■ **GIVEN TASK A**: Arrange the records starting at the line containing "Describe the element" and ending at the line containing "at that location." as a two-column CSV with the columns request and answer. Each request goes on its own row, with its text and its answer in separate quoted fields and any line breaks turned into spaces. Leave the pictures out.

■ **PAGE EXCERPT**:
## begin
How far have you gotten with the problem on your own?

hgmjr

#### holybrings

Joined Apr 4, 2007
64
because of the cos, i totally dont know how to start. The 4 ohm current i find is 1.5i

#### hgmjr

Joined Jan 28, 2005
9,027
Can you show me the equation that you used to arrive at that current?

hgmjr

#### hgmjr

Joined Jan 28, 2005
9,027
Here is a hint.

Based on your earlier answer attempt, I believe you have already recognized that the voltage across the 6 ohm resistor is 6i volts.

Now notice that the dependent voltage source is also 6i volts and it has the same polarity as the voltage across the 6 ohm resistor. It should then be apparent that the voltage at both ends of the 4 ohm resistor in the 6 ohm case are identical. That means that the current flowing in the 4 ohm resistor is always 0 amps.

With this information you should be able to make a determination about the current and the resistance being seen by the independent current source at least for the 6 ohm case.

Knowledge is a lot like a nuclear reaction. It requires a critical mass to produce a self sustaining explosion. You are in the early stages of learning during which you are gaining the foundational knowledge you need to get you to critical mass. These execises may seem to be a drudge but they are a necessary building block to get you to that self-sustaining level. If you can come up with a way to derive some enjoyment out of tackling each problem and getting to the answer, you will reach that critical mass level much earlier in your career.

Good Luck,
hgmjr

#### holybrings

Joined Apr 4, 2007
64
i use I=V/R, I=6i/4=1.5i

#### hgmjr

Joined Jan 28, 2005
9,027
i use I=V/R, I=6i/4=1.5i
The problem with this equation is that it does not account for the existence of the dependent voltage source with its value of 6i volts.

You will see from my most recent reply how that 6i volt dependent voltage source effects the current in the 4 ohm resistor.

hgmjr

#### holybrings

Joined Apr 4, 2007
64
hgmjr said:
Now notice that the dependent voltage source is also 6i volts and it has the same polarity as the voltage across the 6 ohm resistor. It should then be apparent that the voltage at both ends of the 4 ohm resistor in the 6 ohm case are identical. That means that the current flowing in the 4 ohm resistor is always 0 amps.
(i dont understand this sentences)^^

#### hgmjr

Joined Jan 28, 2005
9,027
Let me see if I can state it more clearly.

hgmjr said:
notice that the dependent voltage source is also 6i volts
You can see that there is a dependent voltage source located at the far left and labeled with the value 6i volts. This is the voltage source I referred to in the statement above.
## end
■ **GIVEN TASK B**: Rewrite the circuit forum excerpt starting at "Knowledge is a" and ending at "in your career.", replacing "critical mass" with "tipping point".

■ **DATA RECORDS**:
## begin
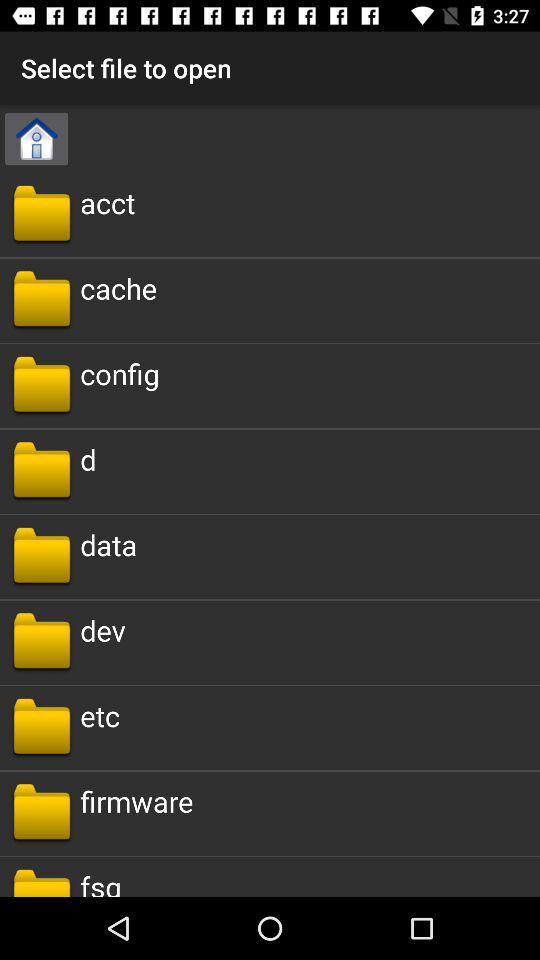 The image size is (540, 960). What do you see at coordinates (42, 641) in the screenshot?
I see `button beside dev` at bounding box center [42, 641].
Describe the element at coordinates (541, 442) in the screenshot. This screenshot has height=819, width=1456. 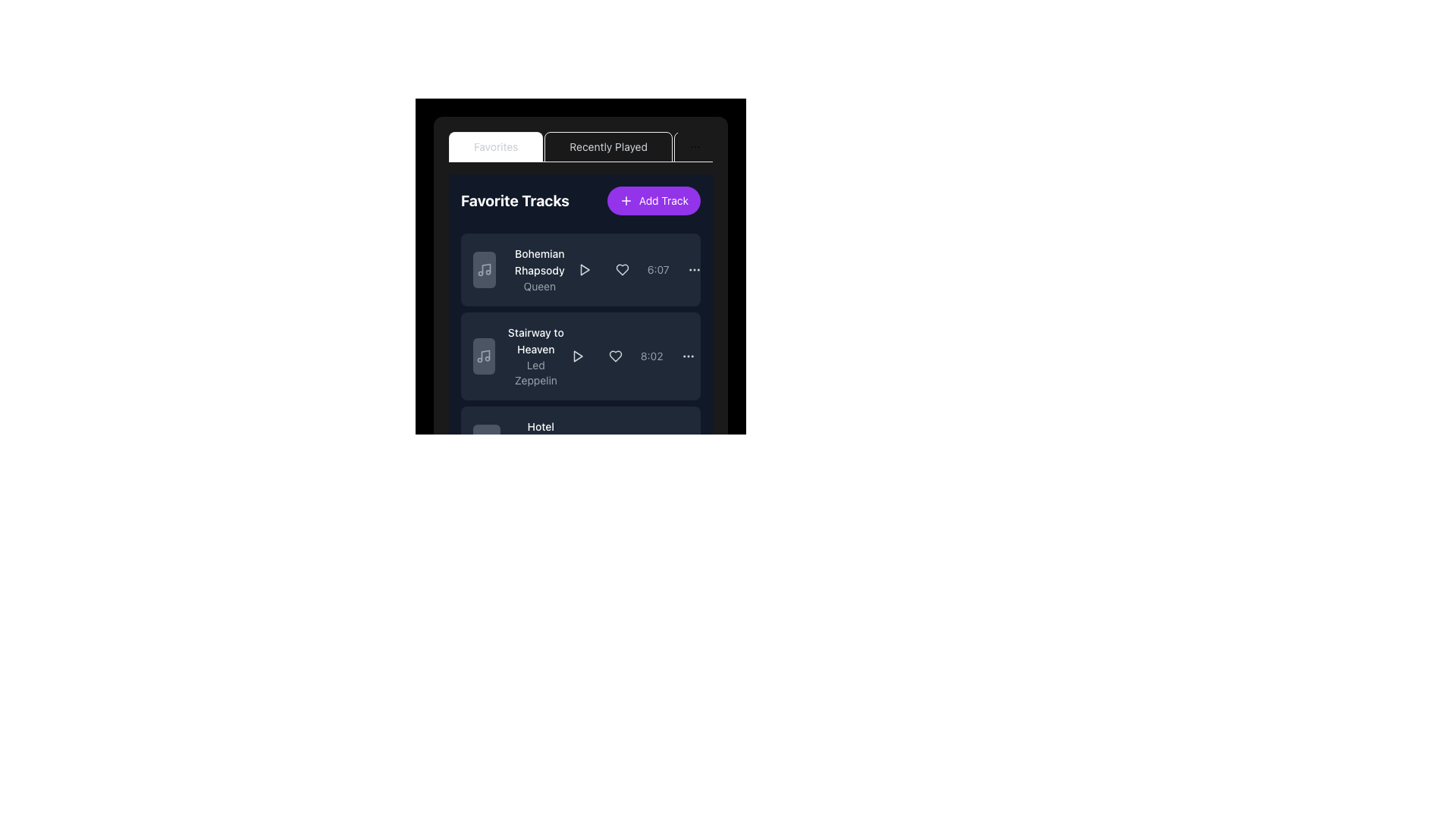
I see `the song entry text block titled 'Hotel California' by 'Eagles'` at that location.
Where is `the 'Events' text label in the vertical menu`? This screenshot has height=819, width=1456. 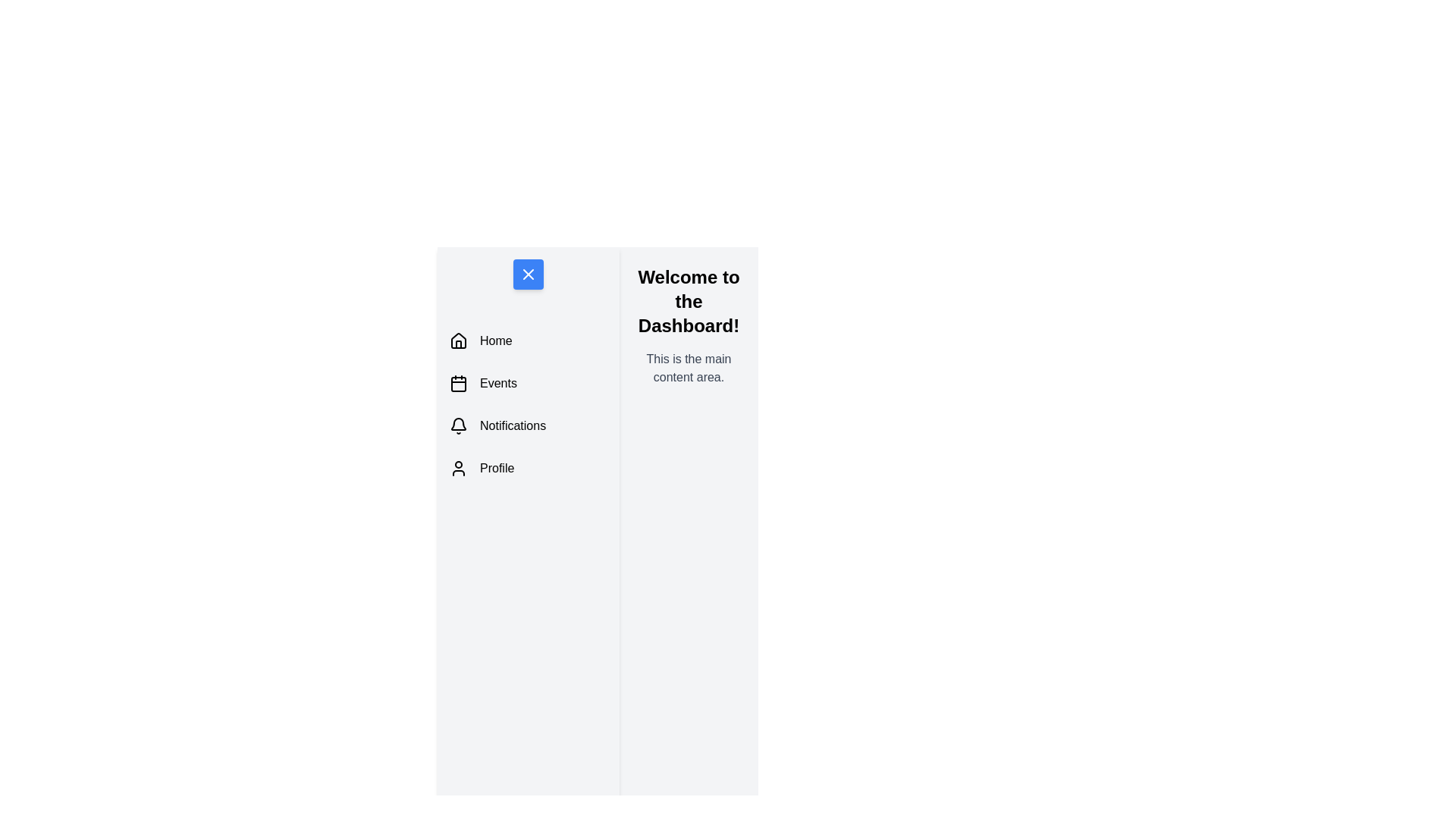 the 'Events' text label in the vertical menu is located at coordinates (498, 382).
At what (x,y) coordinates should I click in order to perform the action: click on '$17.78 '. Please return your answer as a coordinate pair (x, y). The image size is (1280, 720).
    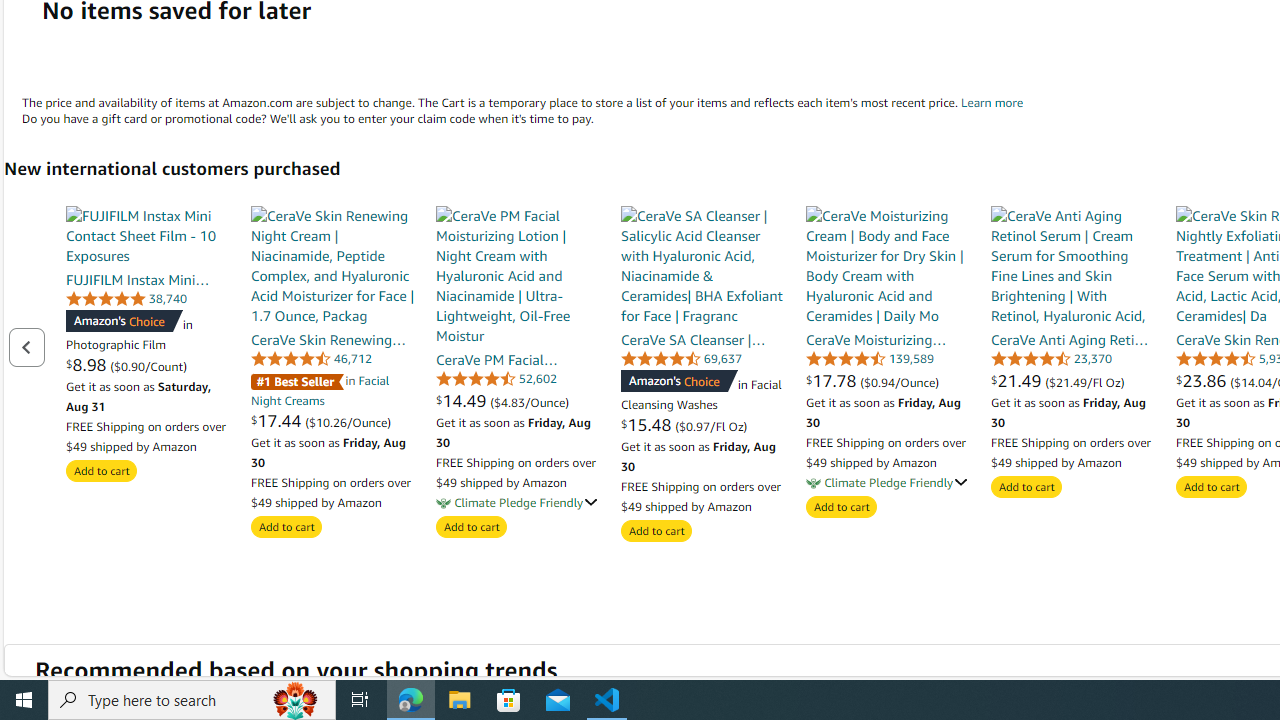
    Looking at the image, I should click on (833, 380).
## end
■ **EXERCISE OUTPUT A**:
request,answer
"Describe the element at coordinates (541, 442) in the screenshot. This screenshot has height=819, width=1456.","I see `the song entry text block titled 'Hotel California' by 'Eagles'` at that location."

■ **EXERCISE OUTPUT B**:
Knowledge is a lot like a nuclear reaction. It requires a tipping point to produce a self sustaining explosion. You are in the early stages of learning during which you are gaining the foundational knowledge you need to get you to tipping point. These execises may seem to be a drudge but they are a necessary building block to get you to that self-sustaining level. If you can come up with a way to derive some enjoyment out of tackling each problem and getting to the answer, you will reach that tipping point level much earlier in your career.